• _Action item_: Give a verbatim quotation of every record.

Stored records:
• • • • • • •

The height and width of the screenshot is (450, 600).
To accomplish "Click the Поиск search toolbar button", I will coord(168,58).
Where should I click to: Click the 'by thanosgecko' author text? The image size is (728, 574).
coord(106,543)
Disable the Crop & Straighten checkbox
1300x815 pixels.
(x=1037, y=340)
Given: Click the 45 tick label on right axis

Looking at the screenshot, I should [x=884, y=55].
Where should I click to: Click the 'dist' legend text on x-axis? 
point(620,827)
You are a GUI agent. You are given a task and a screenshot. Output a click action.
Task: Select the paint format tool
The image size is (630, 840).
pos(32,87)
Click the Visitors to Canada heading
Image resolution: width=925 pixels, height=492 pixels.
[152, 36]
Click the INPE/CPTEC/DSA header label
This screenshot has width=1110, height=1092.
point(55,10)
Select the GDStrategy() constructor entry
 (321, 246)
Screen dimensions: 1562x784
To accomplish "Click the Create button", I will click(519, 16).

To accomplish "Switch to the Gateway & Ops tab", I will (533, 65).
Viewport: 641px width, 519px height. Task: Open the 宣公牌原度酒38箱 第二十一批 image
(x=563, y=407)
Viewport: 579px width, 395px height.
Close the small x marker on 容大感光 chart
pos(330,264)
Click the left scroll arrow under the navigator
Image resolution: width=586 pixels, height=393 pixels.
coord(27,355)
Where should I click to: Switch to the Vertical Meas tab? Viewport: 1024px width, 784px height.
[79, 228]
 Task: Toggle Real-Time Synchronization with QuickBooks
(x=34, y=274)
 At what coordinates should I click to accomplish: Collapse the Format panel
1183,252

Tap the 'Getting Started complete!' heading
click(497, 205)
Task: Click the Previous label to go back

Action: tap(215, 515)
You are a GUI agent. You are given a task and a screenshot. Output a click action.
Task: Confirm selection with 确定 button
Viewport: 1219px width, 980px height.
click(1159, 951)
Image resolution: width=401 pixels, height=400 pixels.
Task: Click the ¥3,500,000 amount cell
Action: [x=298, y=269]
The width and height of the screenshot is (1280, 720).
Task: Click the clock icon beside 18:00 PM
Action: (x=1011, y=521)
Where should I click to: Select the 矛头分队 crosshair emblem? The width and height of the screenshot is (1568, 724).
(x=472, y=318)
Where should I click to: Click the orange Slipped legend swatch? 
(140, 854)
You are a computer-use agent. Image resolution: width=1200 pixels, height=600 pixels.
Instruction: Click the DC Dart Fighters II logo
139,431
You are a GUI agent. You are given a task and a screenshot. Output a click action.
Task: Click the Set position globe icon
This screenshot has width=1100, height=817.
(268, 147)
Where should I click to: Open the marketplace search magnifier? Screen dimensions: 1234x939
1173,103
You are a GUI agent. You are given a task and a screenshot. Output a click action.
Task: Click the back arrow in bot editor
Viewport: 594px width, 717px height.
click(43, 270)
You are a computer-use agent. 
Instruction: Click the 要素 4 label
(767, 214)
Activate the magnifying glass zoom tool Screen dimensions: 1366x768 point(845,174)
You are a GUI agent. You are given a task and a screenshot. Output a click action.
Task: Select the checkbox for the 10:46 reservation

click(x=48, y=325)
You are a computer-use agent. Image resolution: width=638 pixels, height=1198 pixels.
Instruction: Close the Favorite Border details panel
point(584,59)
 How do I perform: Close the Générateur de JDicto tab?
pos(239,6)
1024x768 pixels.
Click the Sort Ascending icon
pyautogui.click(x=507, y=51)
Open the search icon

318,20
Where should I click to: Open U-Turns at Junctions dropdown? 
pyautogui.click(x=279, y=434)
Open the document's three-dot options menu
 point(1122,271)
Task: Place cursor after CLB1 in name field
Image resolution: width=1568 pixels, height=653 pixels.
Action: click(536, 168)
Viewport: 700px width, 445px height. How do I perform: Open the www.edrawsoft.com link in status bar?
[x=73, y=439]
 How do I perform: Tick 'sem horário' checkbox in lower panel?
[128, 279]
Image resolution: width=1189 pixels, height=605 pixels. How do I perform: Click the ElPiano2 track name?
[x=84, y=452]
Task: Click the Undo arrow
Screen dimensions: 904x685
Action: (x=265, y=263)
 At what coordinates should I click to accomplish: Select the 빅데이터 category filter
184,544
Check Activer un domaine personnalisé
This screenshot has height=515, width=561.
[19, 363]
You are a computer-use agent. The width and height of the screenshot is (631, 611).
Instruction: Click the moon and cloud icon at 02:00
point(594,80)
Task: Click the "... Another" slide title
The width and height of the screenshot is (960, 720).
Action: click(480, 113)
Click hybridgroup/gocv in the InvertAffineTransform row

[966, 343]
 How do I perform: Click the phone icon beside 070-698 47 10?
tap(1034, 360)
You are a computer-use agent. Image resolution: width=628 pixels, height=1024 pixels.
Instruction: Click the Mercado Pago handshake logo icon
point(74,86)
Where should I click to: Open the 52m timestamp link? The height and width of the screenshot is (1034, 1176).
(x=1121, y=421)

• • • • • • •

• _Reply_:
The height and width of the screenshot is (450, 600).
To accomplish "Click the Поиск search toolbar button", I will coord(168,58).
Where should I click to: Click the 'by thanosgecko' author text? The image size is (728, 574).
coord(106,543)
Disable the Crop & Straighten checkbox
1300x815 pixels.
(x=1037, y=340)
Given: Click the 45 tick label on right axis

Looking at the screenshot, I should [x=884, y=55].
Where should I click to: Click the 'dist' legend text on x-axis? 
point(620,827)
You are a GUI agent. You are given a task and a screenshot. Output a click action.
Task: Select the paint format tool
The image size is (630, 840).
pos(32,87)
Click the Visitors to Canada heading
Image resolution: width=925 pixels, height=492 pixels.
[152, 36]
Click the INPE/CPTEC/DSA header label
This screenshot has width=1110, height=1092.
point(55,10)
Select the GDStrategy() constructor entry
 (321, 246)
Screen dimensions: 1562x784
To accomplish "Click the Create button", I will click(519, 16).

To accomplish "Switch to the Gateway & Ops tab", I will (533, 65).
Viewport: 641px width, 519px height. Task: Open the 宣公牌原度酒38箱 第二十一批 image
(x=563, y=407)
Viewport: 579px width, 395px height.
Close the small x marker on 容大感光 chart
pos(330,264)
Click the left scroll arrow under the navigator
Image resolution: width=586 pixels, height=393 pixels.
coord(27,355)
Where should I click to: Switch to the Vertical Meas tab? Viewport: 1024px width, 784px height.
[79, 228]
 Task: Toggle Real-Time Synchronization with QuickBooks
(x=34, y=274)
 At what coordinates should I click to accomplish: Collapse the Format panel
1183,252

Tap the 'Getting Started complete!' heading
click(497, 205)
Task: Click the Previous label to go back

Action: tap(215, 515)
You are a GUI agent. You are given a task and a screenshot. Output a click action.
Task: Confirm selection with 确定 button
Viewport: 1219px width, 980px height.
click(1159, 951)
Image resolution: width=401 pixels, height=400 pixels.
Task: Click the ¥3,500,000 amount cell
Action: [x=298, y=269]
The width and height of the screenshot is (1280, 720).
Task: Click the clock icon beside 18:00 PM
Action: (x=1011, y=521)
Where should I click to: Select the 矛头分队 crosshair emblem? The width and height of the screenshot is (1568, 724).
(x=472, y=318)
Where should I click to: Click the orange Slipped legend swatch? 
(140, 854)
You are a computer-use agent. Image resolution: width=1200 pixels, height=600 pixels.
Instruction: Click the DC Dart Fighters II logo
139,431
You are a GUI agent. You are given a task and a screenshot. Output a click action.
Task: Click the Set position globe icon
This screenshot has width=1100, height=817.
(268, 147)
Where should I click to: Open the marketplace search magnifier? Screen dimensions: 1234x939
1173,103
You are a GUI agent. You are given a task and a screenshot. Output a click action.
Task: Click the back arrow in bot editor
Viewport: 594px width, 717px height.
click(43, 270)
You are a computer-use agent. 
Instruction: Click the 要素 4 label
(767, 214)
Activate the magnifying glass zoom tool Screen dimensions: 1366x768 point(845,174)
You are a GUI agent. You are given a task and a screenshot. Output a click action.
Task: Select the checkbox for the 10:46 reservation

click(x=48, y=325)
You are a computer-use agent. Image resolution: width=638 pixels, height=1198 pixels.
Instruction: Close the Favorite Border details panel
point(584,59)
 How do I perform: Close the Générateur de JDicto tab?
pos(239,6)
1024x768 pixels.
Click the Sort Ascending icon
pyautogui.click(x=507, y=51)
Open the search icon

318,20
Where should I click to: Open U-Turns at Junctions dropdown? 
pyautogui.click(x=279, y=434)
Open the document's three-dot options menu
 point(1122,271)
Task: Place cursor after CLB1 in name field
Image resolution: width=1568 pixels, height=653 pixels.
Action: click(536, 168)
Viewport: 700px width, 445px height. How do I perform: Open the www.edrawsoft.com link in status bar?
[x=73, y=439]
 How do I perform: Tick 'sem horário' checkbox in lower panel?
[128, 279]
Image resolution: width=1189 pixels, height=605 pixels. How do I perform: Click the ElPiano2 track name?
[x=84, y=452]
Task: Click the Undo arrow
Screen dimensions: 904x685
Action: (x=265, y=263)
 At what coordinates should I click to accomplish: Select the 빅데이터 category filter
184,544
Check Activer un domaine personnalisé
This screenshot has height=515, width=561.
[19, 363]
You are a computer-use agent. The width and height of the screenshot is (631, 611).
Instruction: Click the moon and cloud icon at 02:00
point(594,80)
Task: Click the "... Another" slide title
The width and height of the screenshot is (960, 720).
Action: click(480, 113)
Click hybridgroup/gocv in the InvertAffineTransform row

[966, 343]
 How do I perform: Click the phone icon beside 070-698 47 10?
tap(1034, 360)
You are a computer-use agent. Image resolution: width=628 pixels, height=1024 pixels.
Instruction: Click the Mercado Pago handshake logo icon
point(74,86)
Where should I click to: Open the 52m timestamp link? The height and width of the screenshot is (1034, 1176).
(x=1121, y=421)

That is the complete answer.